▶ SOURCE MATERIAL:
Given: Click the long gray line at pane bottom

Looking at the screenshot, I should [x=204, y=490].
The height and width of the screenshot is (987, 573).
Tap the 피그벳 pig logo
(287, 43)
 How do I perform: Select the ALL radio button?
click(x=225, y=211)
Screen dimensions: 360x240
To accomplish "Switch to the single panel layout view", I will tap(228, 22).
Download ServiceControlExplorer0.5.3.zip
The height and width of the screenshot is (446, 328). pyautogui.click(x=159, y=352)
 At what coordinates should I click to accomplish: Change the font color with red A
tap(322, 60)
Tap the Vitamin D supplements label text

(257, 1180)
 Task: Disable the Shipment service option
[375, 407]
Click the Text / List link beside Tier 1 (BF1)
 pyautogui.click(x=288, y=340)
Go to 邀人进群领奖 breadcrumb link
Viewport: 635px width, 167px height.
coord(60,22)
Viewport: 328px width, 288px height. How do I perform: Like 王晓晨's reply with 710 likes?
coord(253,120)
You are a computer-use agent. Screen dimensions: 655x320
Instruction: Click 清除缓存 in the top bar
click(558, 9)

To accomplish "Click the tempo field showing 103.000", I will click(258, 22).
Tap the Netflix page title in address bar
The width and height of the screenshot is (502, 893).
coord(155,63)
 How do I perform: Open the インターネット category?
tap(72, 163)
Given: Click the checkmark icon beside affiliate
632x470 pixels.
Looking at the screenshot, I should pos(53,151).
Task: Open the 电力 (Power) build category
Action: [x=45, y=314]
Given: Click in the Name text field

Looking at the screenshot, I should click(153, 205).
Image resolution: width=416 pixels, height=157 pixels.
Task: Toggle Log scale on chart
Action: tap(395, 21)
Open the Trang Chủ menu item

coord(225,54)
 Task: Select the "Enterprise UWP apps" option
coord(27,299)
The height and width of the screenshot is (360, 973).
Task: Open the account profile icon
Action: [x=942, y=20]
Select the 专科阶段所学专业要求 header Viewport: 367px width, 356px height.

▶ WHAT TO WORK ON: Using the listing above, print the line containing "Tap the Vitamin D supplements label text" and every line after it exactly, up to and including the last.

▶ ANSWER AREA:
Tap the Vitamin D supplements label text

(257, 1180)
 Task: Disable the Shipment service option
[375, 407]
Click the Text / List link beside Tier 1 (BF1)
 pyautogui.click(x=288, y=340)
Go to 邀人进群领奖 breadcrumb link
Viewport: 635px width, 167px height.
coord(60,22)
Viewport: 328px width, 288px height. How do I perform: Like 王晓晨's reply with 710 likes?
coord(253,120)
You are a computer-use agent. Screen dimensions: 655x320
Instruction: Click 清除缓存 in the top bar
click(558, 9)

To accomplish "Click the tempo field showing 103.000", I will click(258, 22).
Tap the Netflix page title in address bar
The width and height of the screenshot is (502, 893).
coord(155,63)
 How do I perform: Open the インターネット category?
tap(72, 163)
Given: Click the checkmark icon beside affiliate
632x470 pixels.
Looking at the screenshot, I should pos(53,151).
Task: Open the 电力 (Power) build category
Action: [x=45, y=314]
Given: Click in the Name text field

Looking at the screenshot, I should click(153, 205).
Image resolution: width=416 pixels, height=157 pixels.
Task: Toggle Log scale on chart
Action: tap(395, 21)
Open the Trang Chủ menu item

coord(225,54)
 Task: Select the "Enterprise UWP apps" option
coord(27,299)
The height and width of the screenshot is (360, 973).
Task: Open the account profile icon
Action: [x=942, y=20]
Select the 专科阶段所学专业要求 header Viewport: 367px width, 356px height.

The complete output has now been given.